In Chang Pui Yin & Ors v Bank of Singapore Ltd  HKEC 1721, the latest investor claim against a bank in Hong Kong, the claimant investors succeeded in establishing that (as a matter of contractual interpretation) the bank owed them an advisory duty; in particular, a duty to act with reasonable care and skill in recommending investment products for their investment portfolio held with the bank. Based on the evidence at trial (on the issue of liability, with quantum and loss to be assessed) the investors also succeeded in establishing the bank breached that duty.
Examples of an aggrieved investor establishing an advisory duty against a bank in Hong Kong are rare (“Industry Insights”, June 2015 – “Mis-selling Claims Update”). A previous example is Li Kwok Heem  HKEC 7, although on the facts the claimant was unable to establish that the bank breached its duty (Industry Insights, March 2016 – Investors’ Claims Update). The two cases are different. Chang Pui Yin is primarily a case about a duty to act with reasonable care and skill (implied by law); Li Kwok Heem is about (among other things) misrepresentation and what is sometimes colloquially referred to as “mis-selling”.
A number of observations may be made about the disputes that have gone to trial involving investors and financial intermediaries since the global financial crisis in 2008.

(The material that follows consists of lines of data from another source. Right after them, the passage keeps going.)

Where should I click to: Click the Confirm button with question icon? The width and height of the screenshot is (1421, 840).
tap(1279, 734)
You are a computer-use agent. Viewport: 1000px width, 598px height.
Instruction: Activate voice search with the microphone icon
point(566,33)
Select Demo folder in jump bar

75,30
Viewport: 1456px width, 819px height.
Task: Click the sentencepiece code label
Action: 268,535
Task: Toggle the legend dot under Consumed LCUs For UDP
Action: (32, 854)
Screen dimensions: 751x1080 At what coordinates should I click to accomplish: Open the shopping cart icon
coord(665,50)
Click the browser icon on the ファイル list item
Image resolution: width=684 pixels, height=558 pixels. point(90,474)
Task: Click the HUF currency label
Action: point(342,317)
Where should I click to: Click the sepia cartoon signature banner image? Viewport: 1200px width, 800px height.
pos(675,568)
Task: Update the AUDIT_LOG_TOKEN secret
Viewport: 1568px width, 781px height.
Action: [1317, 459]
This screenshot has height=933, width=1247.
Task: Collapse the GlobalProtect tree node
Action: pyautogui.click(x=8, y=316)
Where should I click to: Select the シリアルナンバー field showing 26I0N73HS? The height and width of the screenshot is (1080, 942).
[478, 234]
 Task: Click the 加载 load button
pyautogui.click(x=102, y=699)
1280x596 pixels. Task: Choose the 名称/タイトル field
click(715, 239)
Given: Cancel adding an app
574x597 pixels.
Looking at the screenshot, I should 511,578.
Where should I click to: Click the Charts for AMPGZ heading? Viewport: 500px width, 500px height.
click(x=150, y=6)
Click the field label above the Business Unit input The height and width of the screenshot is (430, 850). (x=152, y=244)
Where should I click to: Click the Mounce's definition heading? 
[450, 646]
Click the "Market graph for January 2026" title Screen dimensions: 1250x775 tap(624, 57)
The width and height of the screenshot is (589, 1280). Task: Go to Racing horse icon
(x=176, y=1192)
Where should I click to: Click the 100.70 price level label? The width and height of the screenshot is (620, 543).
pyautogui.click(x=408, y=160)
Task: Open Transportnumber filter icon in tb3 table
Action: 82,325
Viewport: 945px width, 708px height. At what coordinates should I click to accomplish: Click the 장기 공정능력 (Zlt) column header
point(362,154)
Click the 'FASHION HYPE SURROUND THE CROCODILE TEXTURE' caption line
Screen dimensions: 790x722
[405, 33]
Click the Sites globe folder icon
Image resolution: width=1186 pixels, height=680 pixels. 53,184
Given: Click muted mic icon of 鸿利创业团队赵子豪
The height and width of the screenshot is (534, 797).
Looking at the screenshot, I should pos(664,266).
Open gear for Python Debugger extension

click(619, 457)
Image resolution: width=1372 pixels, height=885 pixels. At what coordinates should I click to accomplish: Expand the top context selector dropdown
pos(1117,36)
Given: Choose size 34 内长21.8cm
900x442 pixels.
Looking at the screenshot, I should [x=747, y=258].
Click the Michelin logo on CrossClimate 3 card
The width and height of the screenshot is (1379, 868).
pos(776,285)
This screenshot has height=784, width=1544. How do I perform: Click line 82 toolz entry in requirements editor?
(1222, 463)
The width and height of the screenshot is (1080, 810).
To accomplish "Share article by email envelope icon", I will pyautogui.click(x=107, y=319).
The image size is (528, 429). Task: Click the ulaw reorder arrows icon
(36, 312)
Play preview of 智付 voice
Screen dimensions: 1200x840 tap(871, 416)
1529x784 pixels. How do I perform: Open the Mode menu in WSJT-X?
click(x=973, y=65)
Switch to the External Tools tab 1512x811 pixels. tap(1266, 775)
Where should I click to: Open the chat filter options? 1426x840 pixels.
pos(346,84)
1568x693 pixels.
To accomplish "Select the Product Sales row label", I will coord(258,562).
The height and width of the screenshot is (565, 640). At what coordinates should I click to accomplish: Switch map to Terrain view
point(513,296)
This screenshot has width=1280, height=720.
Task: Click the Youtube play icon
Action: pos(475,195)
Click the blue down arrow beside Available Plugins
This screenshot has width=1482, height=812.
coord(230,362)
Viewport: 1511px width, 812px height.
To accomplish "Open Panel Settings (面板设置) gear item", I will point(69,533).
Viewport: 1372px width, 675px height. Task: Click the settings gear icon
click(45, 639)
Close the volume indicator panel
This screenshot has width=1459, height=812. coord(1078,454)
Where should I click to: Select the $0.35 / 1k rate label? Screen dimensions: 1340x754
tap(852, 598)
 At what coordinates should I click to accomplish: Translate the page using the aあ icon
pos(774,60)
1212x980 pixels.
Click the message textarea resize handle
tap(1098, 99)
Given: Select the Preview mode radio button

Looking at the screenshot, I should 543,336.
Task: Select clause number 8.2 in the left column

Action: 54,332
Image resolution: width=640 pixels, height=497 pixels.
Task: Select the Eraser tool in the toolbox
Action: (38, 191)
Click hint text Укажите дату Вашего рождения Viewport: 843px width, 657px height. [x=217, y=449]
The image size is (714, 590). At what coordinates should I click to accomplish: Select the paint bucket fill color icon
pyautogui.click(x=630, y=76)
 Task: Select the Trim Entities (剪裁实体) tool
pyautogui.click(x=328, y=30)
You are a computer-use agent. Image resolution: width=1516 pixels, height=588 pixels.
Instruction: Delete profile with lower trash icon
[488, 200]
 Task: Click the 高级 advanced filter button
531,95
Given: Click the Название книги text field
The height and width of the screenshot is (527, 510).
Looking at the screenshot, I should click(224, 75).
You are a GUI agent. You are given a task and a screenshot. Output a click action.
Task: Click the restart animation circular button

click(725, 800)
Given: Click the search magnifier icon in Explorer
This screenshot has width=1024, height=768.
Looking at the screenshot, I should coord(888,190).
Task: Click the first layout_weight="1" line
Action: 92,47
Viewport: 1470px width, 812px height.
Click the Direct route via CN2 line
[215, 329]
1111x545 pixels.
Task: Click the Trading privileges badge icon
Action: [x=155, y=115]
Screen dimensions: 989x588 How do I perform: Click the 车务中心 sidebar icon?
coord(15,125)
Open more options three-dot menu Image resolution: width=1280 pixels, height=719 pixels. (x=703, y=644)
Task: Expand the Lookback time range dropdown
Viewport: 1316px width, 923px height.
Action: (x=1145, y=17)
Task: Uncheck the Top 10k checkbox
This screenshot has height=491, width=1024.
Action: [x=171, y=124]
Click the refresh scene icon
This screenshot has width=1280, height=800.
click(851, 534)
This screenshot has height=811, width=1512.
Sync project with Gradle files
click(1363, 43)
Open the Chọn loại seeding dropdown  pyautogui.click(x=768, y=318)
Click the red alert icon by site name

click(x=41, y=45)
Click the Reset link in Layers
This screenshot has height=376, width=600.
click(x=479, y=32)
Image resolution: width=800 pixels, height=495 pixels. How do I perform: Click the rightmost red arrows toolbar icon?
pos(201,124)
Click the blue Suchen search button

- Generally the banks have been able to rely on “boilerplate” type clauses to preclude an advisory duty arising, even if advice was given by a bank representative (for example, a customer relationship manager). The banks have (in the main) been successful in arguing that they act on an execution-only basis. Issues of contractual interpretation decided in favour of claimants (such as in Chang Pui Yin) are fact specific; indeed, in Chang Pui Yin those issues could give rise to appeal points with a reasonable prospect of success.
- Where the banks’ and financial intermediaries’ terms and conditions specify that they act on an execution-only basis, the principle of contractual estoppel (for now) appears to be alive and well in the first instance courts of Hong Kong, so as to preclude claimant investors from setting-up an advisory duty or relying on an alleged misrepresentation. However, the legal basis for such a contractual estoppel is open to challenge but will require appellate court consideration (Chang Pui Yin ,para. 155; Yang Dandan v Hong Kong Resort Co. Ltd  HKEC 1722, para. 81; DBS Bank (Hong Kong) Ltd v Sit Pan Jit  HKEC 1307, para. 132).
- There is a marked difference between experienced investors who chase a high yield or who trade their investments through the services of a bank or financial intermediary and unsophisticated investors who place trust in or rely on the advice of an investment adviser. For examples of the latter, see – Chang Pui Yin; Field v Barber Asia Ltd  3 HKLRD 871.
- Readers who are interested should watch out for implementation of the SFC’s “suitability clause” for financial intermediaries’ client agreements, together with related amendments to para. 6 of the SFC’s Code of Conduct, as from 9 June 2017.